▸ **DIRECTIONS FOR THIS TASK**:
Find every line in the data that contains the word "after". Return each of those lines.

[Start of section]

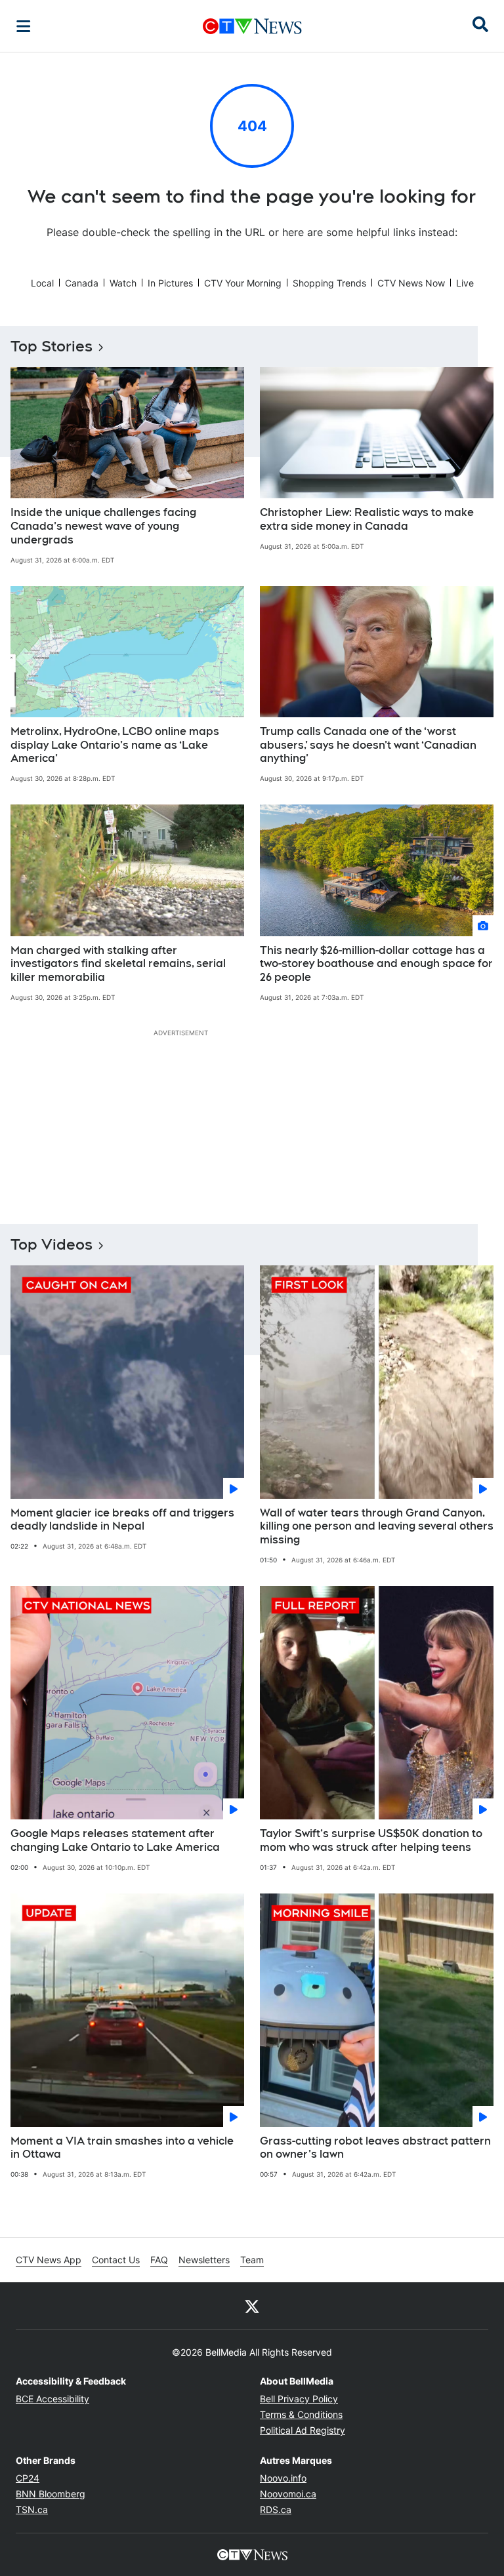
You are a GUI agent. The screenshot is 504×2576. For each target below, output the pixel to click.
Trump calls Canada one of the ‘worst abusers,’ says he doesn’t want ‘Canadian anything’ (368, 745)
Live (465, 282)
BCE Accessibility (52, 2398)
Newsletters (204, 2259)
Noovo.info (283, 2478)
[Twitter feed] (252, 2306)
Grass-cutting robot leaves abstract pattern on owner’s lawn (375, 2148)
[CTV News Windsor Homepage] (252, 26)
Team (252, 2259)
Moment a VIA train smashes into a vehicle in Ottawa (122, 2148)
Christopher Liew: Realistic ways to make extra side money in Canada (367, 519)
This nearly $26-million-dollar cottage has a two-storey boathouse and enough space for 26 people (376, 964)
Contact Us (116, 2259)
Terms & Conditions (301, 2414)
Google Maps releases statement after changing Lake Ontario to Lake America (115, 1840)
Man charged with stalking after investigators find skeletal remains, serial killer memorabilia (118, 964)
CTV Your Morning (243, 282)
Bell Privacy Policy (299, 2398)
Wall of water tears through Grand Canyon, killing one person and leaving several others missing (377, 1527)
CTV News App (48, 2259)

[End of section]
[Start of section]

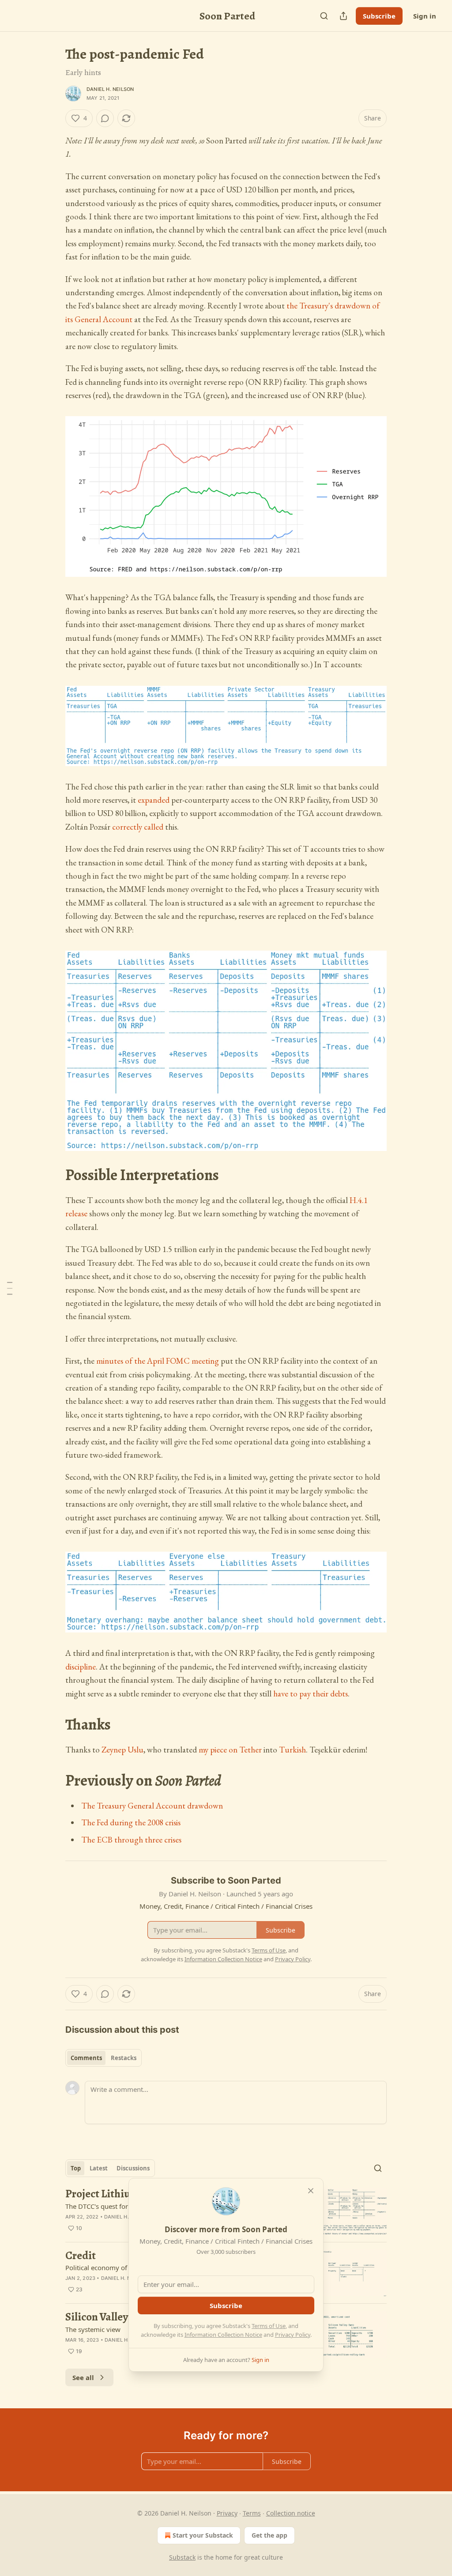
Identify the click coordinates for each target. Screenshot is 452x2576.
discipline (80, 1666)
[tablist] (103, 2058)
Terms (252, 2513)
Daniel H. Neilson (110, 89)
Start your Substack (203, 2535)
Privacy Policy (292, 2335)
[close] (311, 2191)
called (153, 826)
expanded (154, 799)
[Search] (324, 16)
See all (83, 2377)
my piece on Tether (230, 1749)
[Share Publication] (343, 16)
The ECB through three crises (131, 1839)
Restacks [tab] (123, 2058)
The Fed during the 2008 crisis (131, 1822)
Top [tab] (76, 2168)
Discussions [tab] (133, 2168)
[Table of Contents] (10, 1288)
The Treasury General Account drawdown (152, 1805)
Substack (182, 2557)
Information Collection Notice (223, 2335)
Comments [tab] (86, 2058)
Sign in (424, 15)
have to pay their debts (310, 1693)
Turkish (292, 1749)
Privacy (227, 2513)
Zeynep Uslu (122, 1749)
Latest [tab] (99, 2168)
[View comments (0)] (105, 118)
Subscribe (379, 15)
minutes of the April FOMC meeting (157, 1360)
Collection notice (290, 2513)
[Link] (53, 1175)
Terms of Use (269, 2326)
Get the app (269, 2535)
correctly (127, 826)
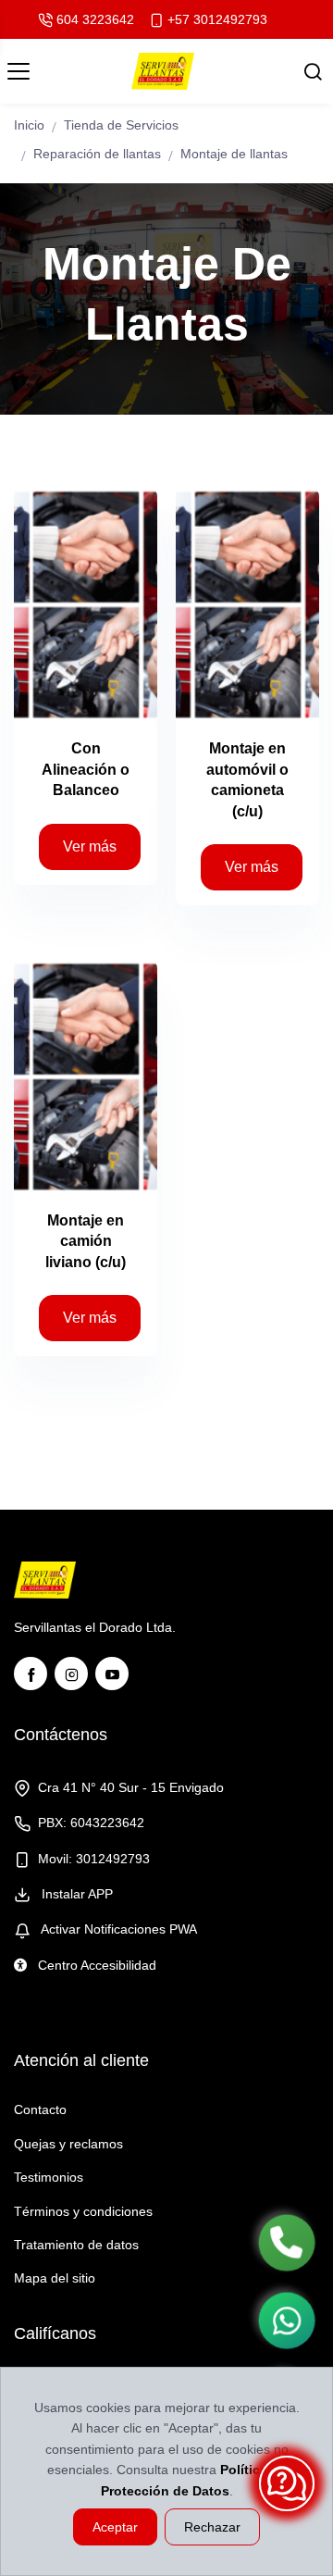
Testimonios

[End of section]

▸ **THE ANSWER**:
Google Maps releases statement after changing Lake Ontario to Lake America (115, 1840)
Man charged with stalking after investigators find skeletal remains, serial killer memorabilia (118, 964)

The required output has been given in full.